Your objective |
From the entries below, extract every line that includes the word "coordinates".

Records supplied |
★ ★ ★ ★ ★ ★ ★

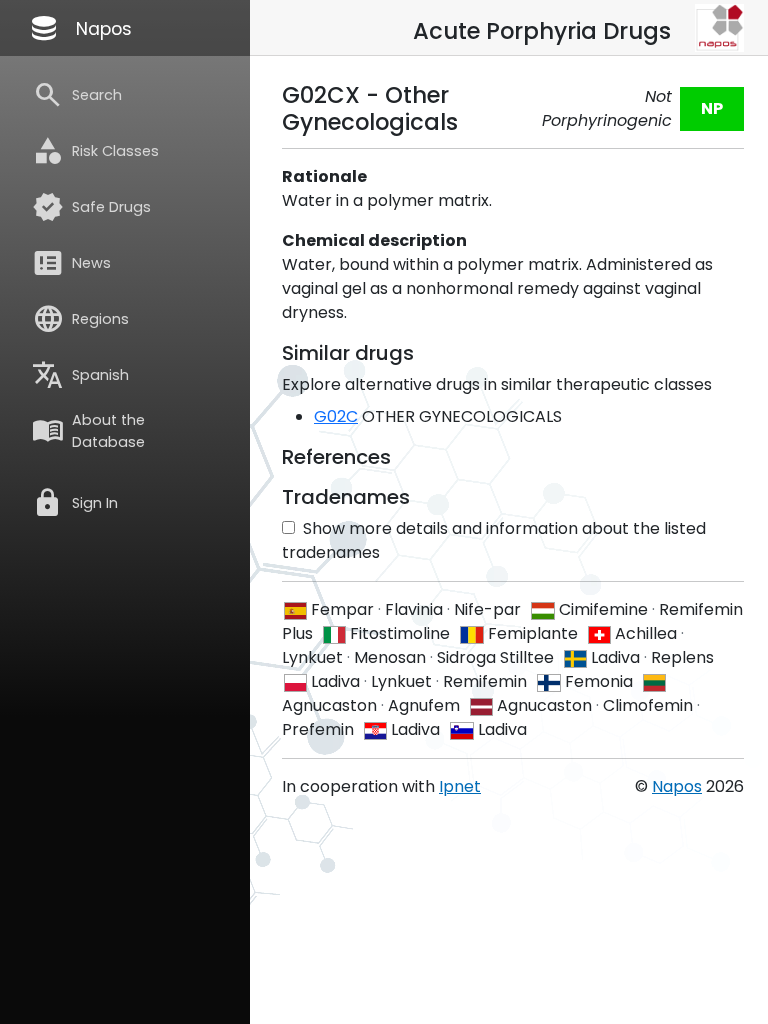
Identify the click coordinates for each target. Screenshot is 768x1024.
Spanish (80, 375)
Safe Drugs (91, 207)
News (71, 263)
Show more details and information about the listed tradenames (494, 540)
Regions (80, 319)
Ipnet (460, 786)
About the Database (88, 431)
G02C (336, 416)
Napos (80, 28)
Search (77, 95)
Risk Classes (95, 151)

★ ★ ★ ★ ★ ★ ★

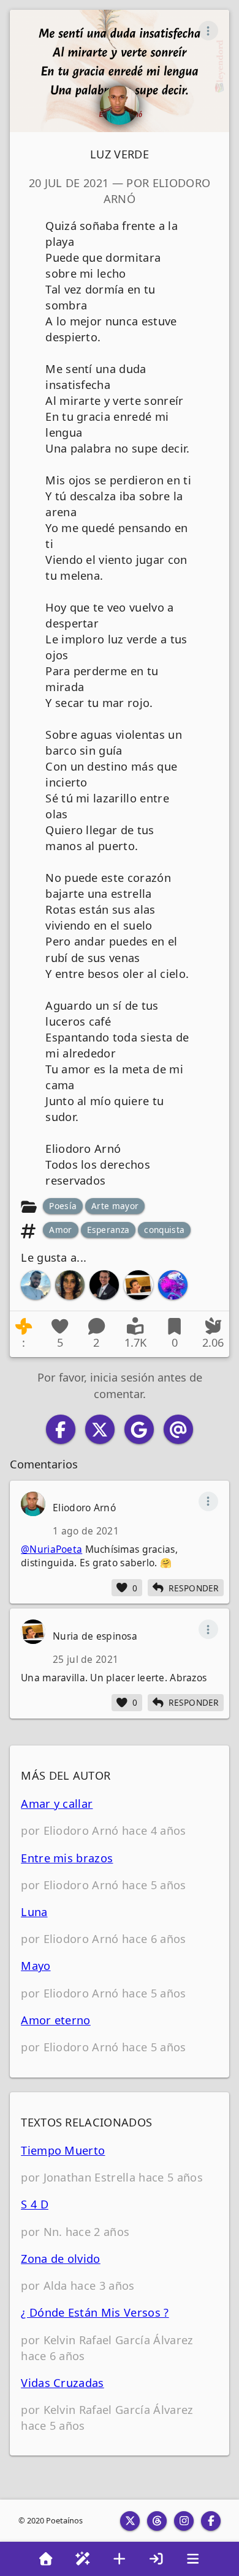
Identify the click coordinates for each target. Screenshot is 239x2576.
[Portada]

★ ★ ★ ★ ★ ★ ★

Exercise solution |
Identify the click coordinates for each target. Screenshot is 768x1024.
Identify the click coordinates for each target. Screenshot is 239x2576.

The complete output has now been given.